Yesterday the DHS ICS-CERT published the latest version of their Monthly Monitor covering ICS security operations in August. This issue includes a discussion of Shamoon, updated Smart Grid information and many of the repeated features that readers have come to expect.
I have been a strong supporter of the Monthly Monitor from the time that it was first issued, but it seems to me that it is becoming increasingly ineffectual. Part of this is due to the delay in the information presentation. Yesterday was the 11th day of the October and we are just now receiving the September issue. Since there is no breaking news included in this publication, that delay is troubling.
To make matters worse the information in this issue is really from August. The only timely information comes on the ‘Upcoming Events’ page that lists cybersecurity events for October, November and December. Given the fast moving pace of control system security information this delay in presenting information is becoming increasingly irritating and is fast making this publication irrelevant.
This problem is compounded by broad generalities that the editors are forced to speak in when describing ICS-CERT actions in the field. For example in regards to the five on-site assessments that ICS-CERT conducted during August, the editors describe the findings this way:
“General findings included interconnectivity to external networks that require defense-in-depth strategies to protect them from cyber attacks.”

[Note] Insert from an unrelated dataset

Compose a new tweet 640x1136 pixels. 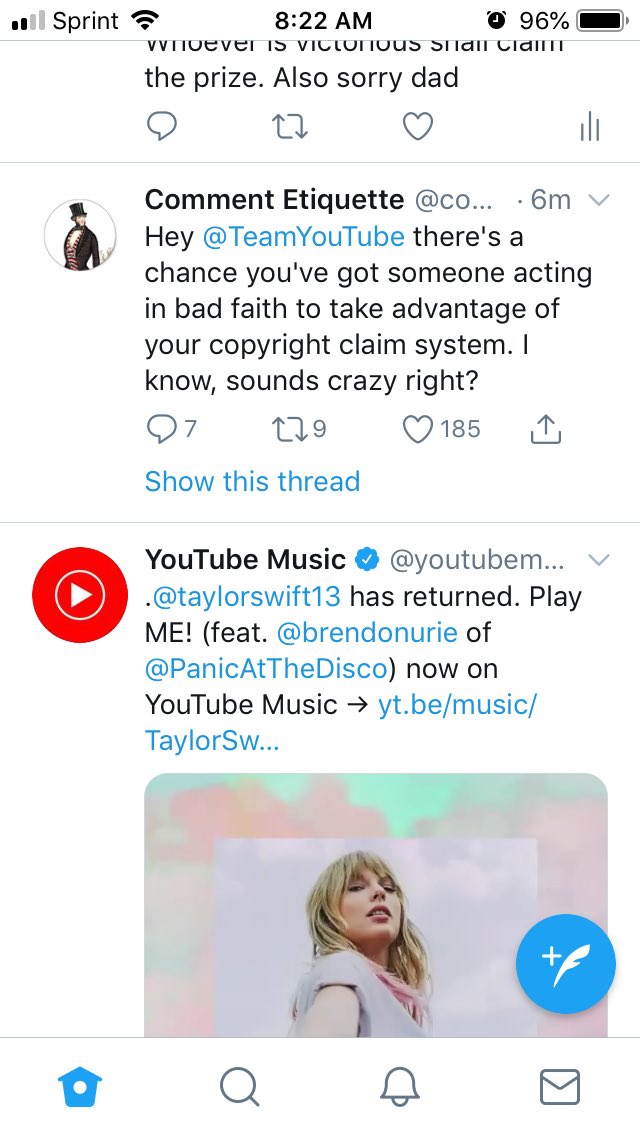click(566, 964)
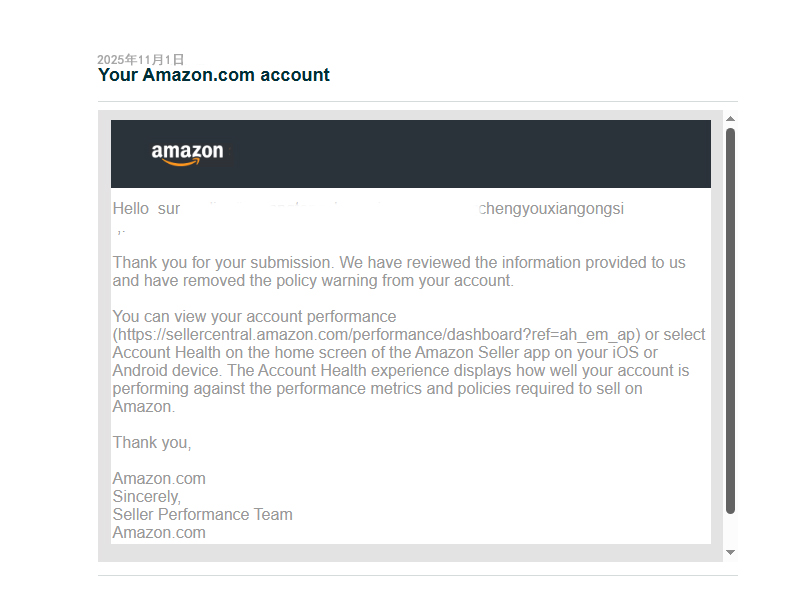Click the scrollbar down arrow
Image resolution: width=801 pixels, height=593 pixels.
730,552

I understand that specifics cannot be made available because of confidentiality agreements and such, but it would be nice to see some sort of characterization of the kinds of interconnectivity (deliberately established, inadvertently established by owner actions, or connections established by programming/documentation errors made by the vendor for example) or even a listing of what types of networks the control systems were connected to (enterprise, security, internet, etc).
Without these types of more detailed information, this ‘ICS-CERT Risk Evaluations’ report is little more than a ‘see what we did’ exercise and 5 on-site assessments in a month just doesn’t sound that impressive. Now if we had been told that a typical assessment took three days on-site and three to four ICS-CERT personnel took part in the average visit, I would be much more impressed.

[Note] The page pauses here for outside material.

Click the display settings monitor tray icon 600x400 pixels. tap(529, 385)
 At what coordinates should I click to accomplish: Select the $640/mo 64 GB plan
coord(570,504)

BTW: They missed the boat on this short report by not informing us of how facility owners could request having ICS-CERT conducting this type of risk evaluation at their site.
I am happy to see that the editors continue to plug away at getting security researchers to coordinate the disclosure of their vulnerability discoveries. List the names of researchers working with ICS-CERT on such matters certainly gives these folks some of the name recognition that should come with this type of work.
What is unstated, but even more impressive is the increase in the number of researchers so listed. The January 2012 issue listed 19 researchers and this issue lists 29. This is almost certainly a good thing for the industry (though I’m not sure that the vendors would necessarily agree), but it certainly is an important measure of how the interest in ICS security matters is expanding in the ‘research community’; too bad there isn’t a similar measure of the black-hat community interest.
BTW: No mention on ICS-CERT website yet about latest Gleg release that I mentioned Wednesday.